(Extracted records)

────────────────

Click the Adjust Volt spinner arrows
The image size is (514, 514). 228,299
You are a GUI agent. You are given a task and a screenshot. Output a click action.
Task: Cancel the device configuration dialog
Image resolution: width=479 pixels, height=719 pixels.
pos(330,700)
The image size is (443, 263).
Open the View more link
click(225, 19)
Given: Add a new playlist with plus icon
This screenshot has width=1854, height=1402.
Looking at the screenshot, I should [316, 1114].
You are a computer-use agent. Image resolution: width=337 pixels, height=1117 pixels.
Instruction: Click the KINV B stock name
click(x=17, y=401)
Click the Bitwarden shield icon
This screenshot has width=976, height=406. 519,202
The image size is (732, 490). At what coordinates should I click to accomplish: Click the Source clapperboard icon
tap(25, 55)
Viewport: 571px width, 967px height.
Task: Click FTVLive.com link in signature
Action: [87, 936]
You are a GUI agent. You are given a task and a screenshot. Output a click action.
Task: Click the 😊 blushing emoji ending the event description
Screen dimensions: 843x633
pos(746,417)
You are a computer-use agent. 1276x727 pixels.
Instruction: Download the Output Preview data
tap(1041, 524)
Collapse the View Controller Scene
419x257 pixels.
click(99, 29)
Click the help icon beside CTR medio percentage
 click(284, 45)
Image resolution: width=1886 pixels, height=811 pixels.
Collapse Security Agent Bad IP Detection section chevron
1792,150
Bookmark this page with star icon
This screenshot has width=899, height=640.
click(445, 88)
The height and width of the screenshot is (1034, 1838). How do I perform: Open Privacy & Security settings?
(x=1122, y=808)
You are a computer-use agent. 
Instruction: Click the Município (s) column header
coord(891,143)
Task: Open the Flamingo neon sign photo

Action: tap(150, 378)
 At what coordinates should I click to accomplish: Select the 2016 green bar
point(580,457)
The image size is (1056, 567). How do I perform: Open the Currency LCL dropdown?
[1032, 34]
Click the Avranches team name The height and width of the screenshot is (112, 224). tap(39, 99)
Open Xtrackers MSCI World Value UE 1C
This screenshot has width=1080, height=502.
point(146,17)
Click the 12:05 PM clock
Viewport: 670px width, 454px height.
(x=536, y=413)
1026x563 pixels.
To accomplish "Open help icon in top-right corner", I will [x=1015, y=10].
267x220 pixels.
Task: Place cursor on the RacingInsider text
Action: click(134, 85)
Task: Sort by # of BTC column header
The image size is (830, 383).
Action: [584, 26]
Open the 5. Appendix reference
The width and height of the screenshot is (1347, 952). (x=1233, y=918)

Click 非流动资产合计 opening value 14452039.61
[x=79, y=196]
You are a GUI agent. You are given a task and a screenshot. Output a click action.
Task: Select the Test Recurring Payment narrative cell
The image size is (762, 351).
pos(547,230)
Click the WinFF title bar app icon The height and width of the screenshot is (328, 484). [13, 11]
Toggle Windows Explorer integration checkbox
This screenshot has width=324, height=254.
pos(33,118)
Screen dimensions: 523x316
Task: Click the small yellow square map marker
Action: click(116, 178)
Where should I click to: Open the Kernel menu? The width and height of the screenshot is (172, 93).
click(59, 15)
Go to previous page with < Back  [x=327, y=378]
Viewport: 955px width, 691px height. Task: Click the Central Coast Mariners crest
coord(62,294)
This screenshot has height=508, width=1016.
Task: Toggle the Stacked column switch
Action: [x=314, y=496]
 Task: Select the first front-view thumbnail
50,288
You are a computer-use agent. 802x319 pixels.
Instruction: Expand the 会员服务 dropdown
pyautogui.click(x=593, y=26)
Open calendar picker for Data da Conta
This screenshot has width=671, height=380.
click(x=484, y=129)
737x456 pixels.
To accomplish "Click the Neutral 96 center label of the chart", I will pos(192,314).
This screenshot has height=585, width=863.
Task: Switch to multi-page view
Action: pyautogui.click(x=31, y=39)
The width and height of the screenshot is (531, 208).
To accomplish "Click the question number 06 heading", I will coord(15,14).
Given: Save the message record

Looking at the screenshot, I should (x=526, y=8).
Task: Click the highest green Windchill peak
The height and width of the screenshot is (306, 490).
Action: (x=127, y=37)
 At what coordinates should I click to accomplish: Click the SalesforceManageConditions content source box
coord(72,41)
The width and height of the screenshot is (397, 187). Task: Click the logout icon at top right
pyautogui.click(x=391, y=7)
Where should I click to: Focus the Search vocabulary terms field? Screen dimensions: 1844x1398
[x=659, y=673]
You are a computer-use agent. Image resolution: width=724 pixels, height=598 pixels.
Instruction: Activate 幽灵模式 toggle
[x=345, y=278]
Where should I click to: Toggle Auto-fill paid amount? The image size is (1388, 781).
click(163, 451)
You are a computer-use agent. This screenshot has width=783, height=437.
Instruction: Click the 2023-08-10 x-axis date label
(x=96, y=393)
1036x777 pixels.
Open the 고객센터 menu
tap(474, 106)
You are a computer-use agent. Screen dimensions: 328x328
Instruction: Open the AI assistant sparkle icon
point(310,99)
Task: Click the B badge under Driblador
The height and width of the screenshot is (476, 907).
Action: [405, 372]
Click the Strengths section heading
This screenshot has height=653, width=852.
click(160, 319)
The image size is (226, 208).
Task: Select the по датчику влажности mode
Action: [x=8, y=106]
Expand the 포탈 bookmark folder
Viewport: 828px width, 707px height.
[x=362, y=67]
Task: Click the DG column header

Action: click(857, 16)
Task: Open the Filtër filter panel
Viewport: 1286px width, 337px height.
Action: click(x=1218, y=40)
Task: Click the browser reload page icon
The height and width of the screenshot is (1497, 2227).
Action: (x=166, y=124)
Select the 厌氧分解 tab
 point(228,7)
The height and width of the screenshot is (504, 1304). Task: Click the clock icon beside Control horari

────────────────

GIVEN PROBLEM
Reproduce all the material above with "Instruction" renamed to "Command" throughout and every other line left unchanged.

COMPLETED EXERCISE
Click the Adjust Volt spinner arrows
The image size is (514, 514). 228,299
You are a GUI agent. You are given a task and a screenshot. Output a click action.
Task: Cancel the device configuration dialog
Image resolution: width=479 pixels, height=719 pixels.
pos(330,700)
The image size is (443, 263).
Open the View more link
click(225, 19)
Given: Add a new playlist with plus icon
This screenshot has width=1854, height=1402.
Looking at the screenshot, I should [316, 1114].
You are a computer-use agent. Image resolution: width=337 pixels, height=1117 pixels.
Command: Click the KINV B stock name
click(x=17, y=401)
Click the Bitwarden shield icon
This screenshot has width=976, height=406. 519,202
The image size is (732, 490). At what coordinates should I click to accomplish: Click the Source clapperboard icon
tap(25, 55)
Viewport: 571px width, 967px height.
Task: Click FTVLive.com link in signature
Action: [87, 936]
You are a GUI agent. You are given a task and a screenshot. Output a click action.
Task: Click the 😊 blushing emoji ending the event description
Screen dimensions: 843x633
pos(746,417)
You are a computer-use agent. 1276x727 pixels.
Command: Download the Output Preview data
tap(1041, 524)
Collapse the View Controller Scene
419x257 pixels.
click(99, 29)
Click the help icon beside CTR medio percentage
 click(284, 45)
Image resolution: width=1886 pixels, height=811 pixels.
Collapse Security Agent Bad IP Detection section chevron
1792,150
Bookmark this page with star icon
This screenshot has width=899, height=640.
click(445, 88)
The height and width of the screenshot is (1034, 1838). How do I perform: Open Privacy & Security settings?
(x=1122, y=808)
You are a computer-use agent. 
Command: Click the Município (s) column header
coord(891,143)
Task: Open the Flamingo neon sign photo

Action: tap(150, 378)
 At what coordinates should I click to accomplish: Select the 2016 green bar
point(580,457)
The image size is (1056, 567). How do I perform: Open the Currency LCL dropdown?
[1032, 34]
Click the Avranches team name The height and width of the screenshot is (112, 224). tap(39, 99)
Open Xtrackers MSCI World Value UE 1C
This screenshot has width=1080, height=502.
point(146,17)
Click the 12:05 PM clock
Viewport: 670px width, 454px height.
(x=536, y=413)
1026x563 pixels.
To accomplish "Open help icon in top-right corner", I will [x=1015, y=10].
267x220 pixels.
Task: Place cursor on the RacingInsider text
Action: click(134, 85)
Task: Sort by # of BTC column header
The image size is (830, 383).
Action: [584, 26]
Open the 5. Appendix reference
The width and height of the screenshot is (1347, 952). (x=1233, y=918)

Click 非流动资产合计 opening value 14452039.61
[x=79, y=196]
You are a GUI agent. You are given a task and a screenshot. Output a click action.
Task: Select the Test Recurring Payment narrative cell
The image size is (762, 351).
pos(547,230)
Click the WinFF title bar app icon The height and width of the screenshot is (328, 484). [13, 11]
Toggle Windows Explorer integration checkbox
This screenshot has width=324, height=254.
pos(33,118)
Screen dimensions: 523x316
Task: Click the small yellow square map marker
Action: click(116, 178)
Where should I click to: Open the Kernel menu? The width and height of the screenshot is (172, 93).
click(59, 15)
Go to previous page with < Back  [x=327, y=378]
Viewport: 955px width, 691px height. Task: Click the Central Coast Mariners crest
coord(62,294)
This screenshot has height=508, width=1016.
Task: Toggle the Stacked column switch
Action: [x=314, y=496]
 Task: Select the first front-view thumbnail
50,288
You are a computer-use agent. 802x319 pixels.
Command: Expand the 会员服务 dropdown
pyautogui.click(x=593, y=26)
Open calendar picker for Data da Conta
This screenshot has width=671, height=380.
click(x=484, y=129)
737x456 pixels.
To accomplish "Click the Neutral 96 center label of the chart", I will pos(192,314).
This screenshot has height=585, width=863.
Task: Switch to multi-page view
Action: pyautogui.click(x=31, y=39)
The width and height of the screenshot is (531, 208).
To accomplish "Click the question number 06 heading", I will coord(15,14).
Given: Save the message record

Looking at the screenshot, I should (x=526, y=8).
Task: Click the highest green Windchill peak
The height and width of the screenshot is (306, 490).
Action: (x=127, y=37)
 At what coordinates should I click to accomplish: Click the SalesforceManageConditions content source box
coord(72,41)
The width and height of the screenshot is (397, 187). Task: Click the logout icon at top right
pyautogui.click(x=391, y=7)
Where should I click to: Focus the Search vocabulary terms field? Screen dimensions: 1844x1398
[x=659, y=673]
You are a computer-use agent. Image resolution: width=724 pixels, height=598 pixels.
Command: Activate 幽灵模式 toggle
[x=345, y=278]
Where should I click to: Toggle Auto-fill paid amount? The image size is (1388, 781).
click(163, 451)
You are a computer-use agent. This screenshot has width=783, height=437.
Command: Click the 2023-08-10 x-axis date label
(x=96, y=393)
1036x777 pixels.
Open the 고객센터 menu
tap(474, 106)
You are a computer-use agent. Screen dimensions: 328x328
Command: Open the AI assistant sparkle icon
point(310,99)
Task: Click the B badge under Driblador
The height and width of the screenshot is (476, 907).
Action: [405, 372]
Click the Strengths section heading
This screenshot has height=653, width=852.
click(160, 319)
The image size is (226, 208).
Task: Select the по датчику влажности mode
Action: [x=8, y=106]
Expand the 포탈 bookmark folder
Viewport: 828px width, 707px height.
[x=362, y=67]
Task: Click the DG column header

Action: click(857, 16)
Task: Open the Filtër filter panel
Viewport: 1286px width, 337px height.
Action: click(x=1218, y=40)
Task: Click the browser reload page icon
The height and width of the screenshot is (1497, 2227).
Action: (x=166, y=124)
Select the 厌氧分解 tab
 point(228,7)
The height and width of the screenshot is (504, 1304). Task: Click the clock icon beside Control horari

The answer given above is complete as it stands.